Hoje, quero discutir um tema muito sério que tenho visto no meu consultório: O uso de medicamentos psicoestimulantes como Venvanse e Ritalina sem a devida prescrição médica.

É preocupante!

As pessoas estão usando para diversos fins, algumas pessoas que usam durante fases de provas, outras usam em momentos mais desafiadores em suas vidas nas empresas, mas é alarmante a quantidade de pessoas que utilizam esses medicamentos para fins que, muitas vezes, estão longe de suas indicações clínicas.
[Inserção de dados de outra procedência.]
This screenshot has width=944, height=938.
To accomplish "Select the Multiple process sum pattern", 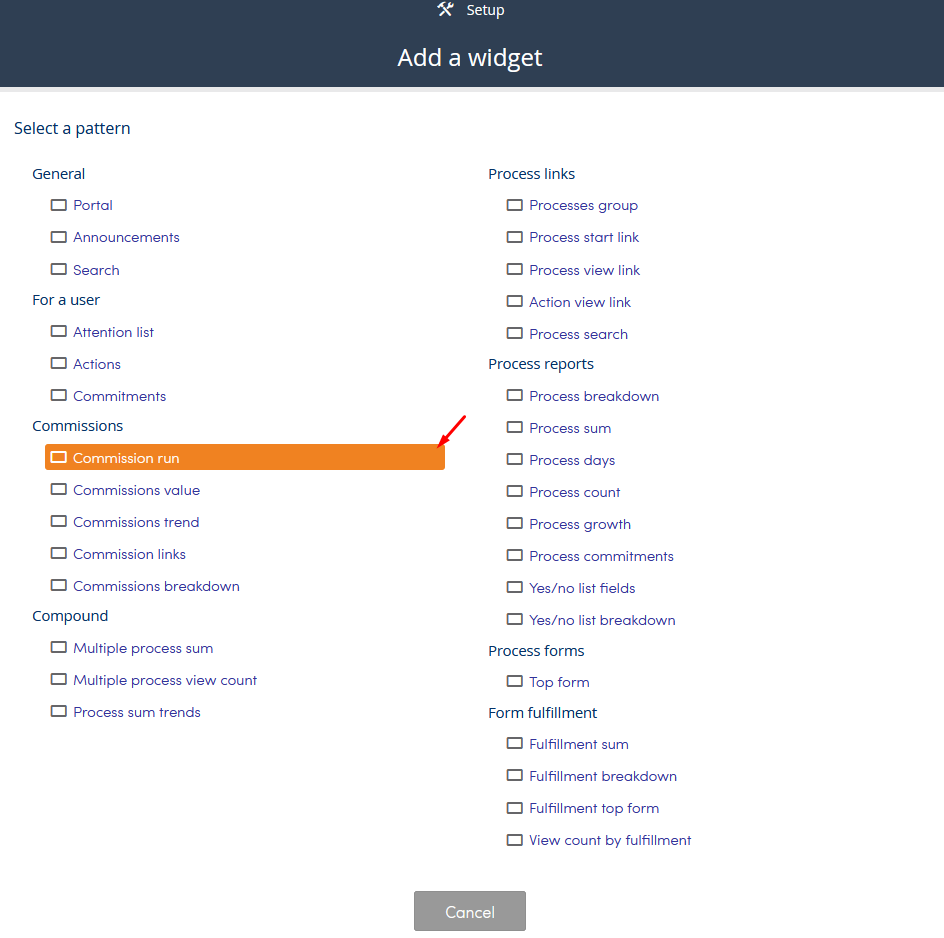I will coord(143,648).
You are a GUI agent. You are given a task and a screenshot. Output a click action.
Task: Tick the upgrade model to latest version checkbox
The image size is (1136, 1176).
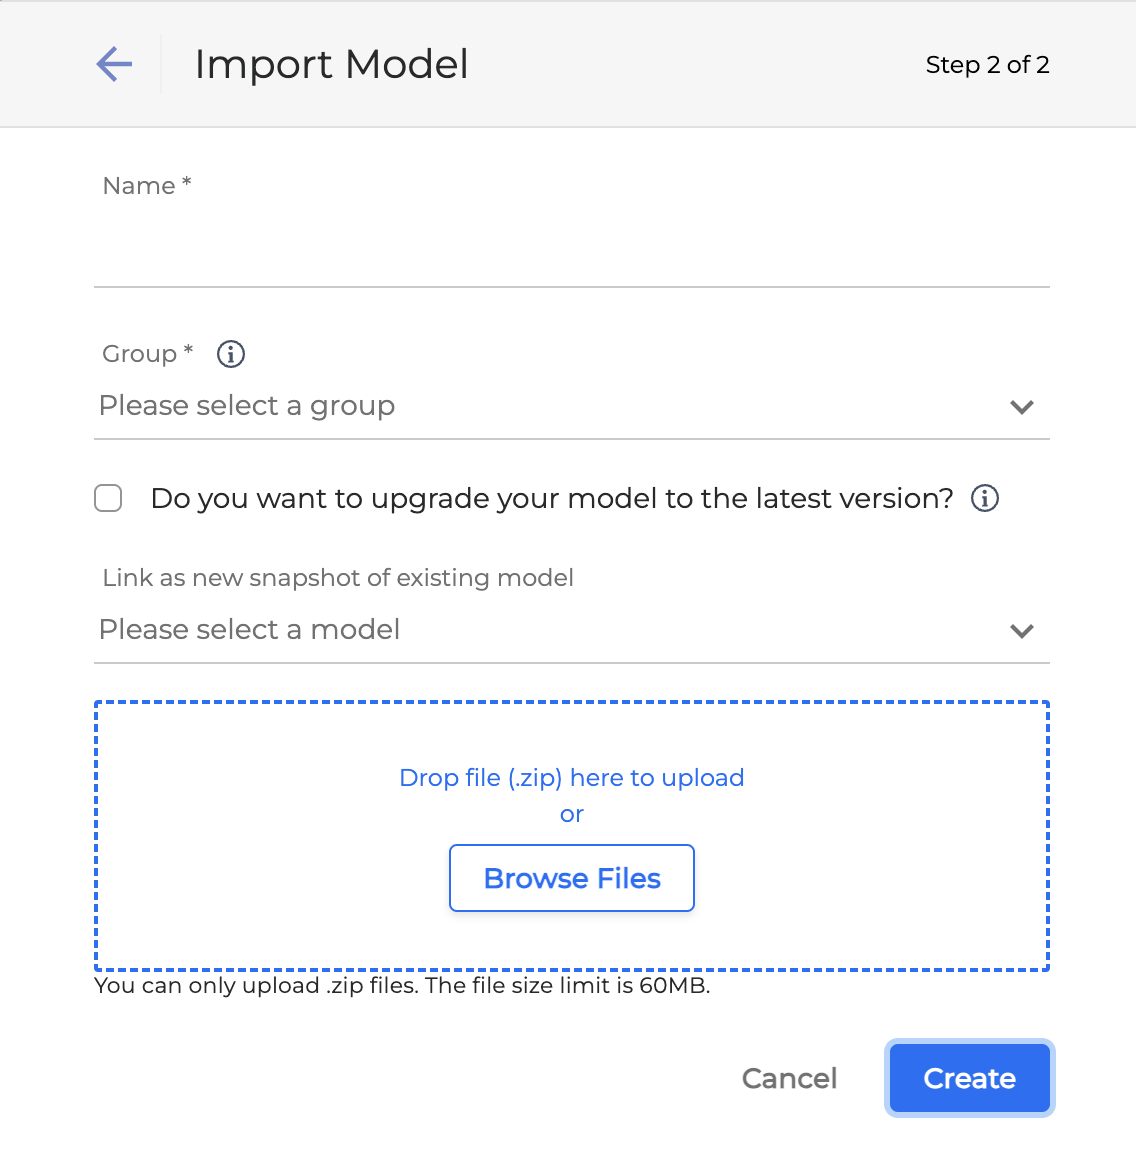coord(108,498)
Outros chegam a enganar médicos para obter prescrições, enquanto alguns utilizam para permanecer acordados por mais tempo ou como uma ferramenta para emagrecer, alegando compulsão alimentar que, muitas vezes, nem possuem. E, claro, há eventualmente aqueles que realmente precisam dessas medicações para tratar condições como o Transtorno de Déficit de Atenção e Hiperatividade (TDAH).

A Ritalina, que tem como substancia metilfenidato, foi introduzida no Brasil em 1998. Já o Venvanse, uma forma de lisdexanfetamina, chegou ao mercado brasileiro em meados de 2010, um pouco mais tarde. Essas medicações atuam no sistema nervoso central e são opções terapêuticas importantes para o tratamento do TDAH, atuam nas áreas responsáveis pela cognição e centros de planejamento de tarefas, proporcionando melhorias significativas na atenção e no controle da hiperatividade em pacientes corretamente já diagnosticados.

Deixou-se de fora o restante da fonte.